11. A method for delivering a therapeutic agent to a subject with a subcutaneous implant (10), said method comprising: forming a body (12) of a subcutaneous implant from a biodegradable polymer, said body (12) defining a plurality of reservoirs (14), each reservoir having an opening (16); loading each said reservoir (14) with a pre-determined quantity of a therapeutic agent, or pre-determined quantity of a combination of a therapeutic agent and biodegradable polymer or carrier; covering at least one of the plurality of reservoirs (14) with a cap (18), said cap comprising a biodegradable polymer formulated to degrade over a predetermined period of time after exposure to the tissue of the subject; and inserting the subcutaneous implant (10) beneath the skin of a subject, wherein the cap degrades over said predetermined period of time after exposure to the tissue of the subject, permitting the contents of the at least one of said plurality of reservoirs to begin to be released into the tissue of the subject after said predetermined time, wherein the body (12), therapeutic agent, combination of therapeutic agent and biodegradable polymer or carrier, and said cap (18) dissolve over time and are absorbed by the subject.

12. The method of claim 12, wherein said step of forming a body (10) comprises molding said body from polylactic acid (PLA).

13. The method of claim 12, wherein said step of covering at least one of the plurality of reservoirs comprises: forming a cap (18) from poly(lactic-co-glycolic) acid (PLGA), said PLGA formulated to degrade over a predetermined period of time after exposure to the tissue of the subject, allowing the contents of the at lest one of the plurality of reservoirs to begin being released into the subject.

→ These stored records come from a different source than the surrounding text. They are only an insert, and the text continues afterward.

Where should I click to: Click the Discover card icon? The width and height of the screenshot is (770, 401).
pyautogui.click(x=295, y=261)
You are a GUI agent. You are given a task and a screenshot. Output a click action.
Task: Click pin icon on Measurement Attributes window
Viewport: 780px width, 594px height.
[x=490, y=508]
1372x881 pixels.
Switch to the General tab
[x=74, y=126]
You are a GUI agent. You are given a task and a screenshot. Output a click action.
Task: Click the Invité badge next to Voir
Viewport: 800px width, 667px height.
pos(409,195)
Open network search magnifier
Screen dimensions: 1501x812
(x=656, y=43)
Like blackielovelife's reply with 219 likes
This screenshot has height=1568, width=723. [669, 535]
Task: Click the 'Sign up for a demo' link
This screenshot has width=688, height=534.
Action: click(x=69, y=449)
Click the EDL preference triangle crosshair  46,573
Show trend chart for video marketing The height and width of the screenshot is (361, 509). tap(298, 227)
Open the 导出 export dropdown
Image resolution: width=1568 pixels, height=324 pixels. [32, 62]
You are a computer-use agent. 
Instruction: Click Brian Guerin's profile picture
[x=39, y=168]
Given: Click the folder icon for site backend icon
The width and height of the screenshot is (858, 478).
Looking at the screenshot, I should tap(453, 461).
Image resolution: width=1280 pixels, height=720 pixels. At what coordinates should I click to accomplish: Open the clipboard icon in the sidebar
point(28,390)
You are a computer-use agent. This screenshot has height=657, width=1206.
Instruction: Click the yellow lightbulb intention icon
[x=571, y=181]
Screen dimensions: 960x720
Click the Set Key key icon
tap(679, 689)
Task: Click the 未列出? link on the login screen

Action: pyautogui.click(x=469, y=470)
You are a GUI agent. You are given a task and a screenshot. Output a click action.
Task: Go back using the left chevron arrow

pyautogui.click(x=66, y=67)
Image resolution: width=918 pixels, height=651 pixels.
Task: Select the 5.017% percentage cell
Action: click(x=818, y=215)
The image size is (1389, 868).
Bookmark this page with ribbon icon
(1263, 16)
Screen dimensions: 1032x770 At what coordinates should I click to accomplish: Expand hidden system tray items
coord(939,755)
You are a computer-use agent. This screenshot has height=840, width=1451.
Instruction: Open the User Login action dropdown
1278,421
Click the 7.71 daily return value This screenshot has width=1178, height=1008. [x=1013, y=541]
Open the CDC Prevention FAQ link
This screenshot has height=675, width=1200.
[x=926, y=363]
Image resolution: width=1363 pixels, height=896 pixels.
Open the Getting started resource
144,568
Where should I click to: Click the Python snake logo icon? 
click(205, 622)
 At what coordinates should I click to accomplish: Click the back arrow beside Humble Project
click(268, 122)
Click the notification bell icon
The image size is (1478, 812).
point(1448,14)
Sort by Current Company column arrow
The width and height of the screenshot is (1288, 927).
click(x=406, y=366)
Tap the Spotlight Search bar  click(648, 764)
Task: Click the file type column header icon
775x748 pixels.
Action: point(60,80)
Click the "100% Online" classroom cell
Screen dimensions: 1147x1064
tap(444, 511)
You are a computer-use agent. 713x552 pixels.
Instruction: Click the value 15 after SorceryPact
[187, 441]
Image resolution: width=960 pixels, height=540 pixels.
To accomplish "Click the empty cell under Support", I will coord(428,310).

14. The method of claim 12, wherein said step of loading each said reservoir (14) comprises: combining the therapeutic agent with poly(lactic-co-glycolic) acid (PLGA) to release the therapeutic agent over a period of between three days and several months; or combining the therapeutic agent with poly vinyl alcohol (PVA) or a saccharide to release the therapeutic agent over a period of between one hour and two days.

15. The method of claim 12, wherein the therapeutic agent is a drug, a protein, a hormone, or a vaccine.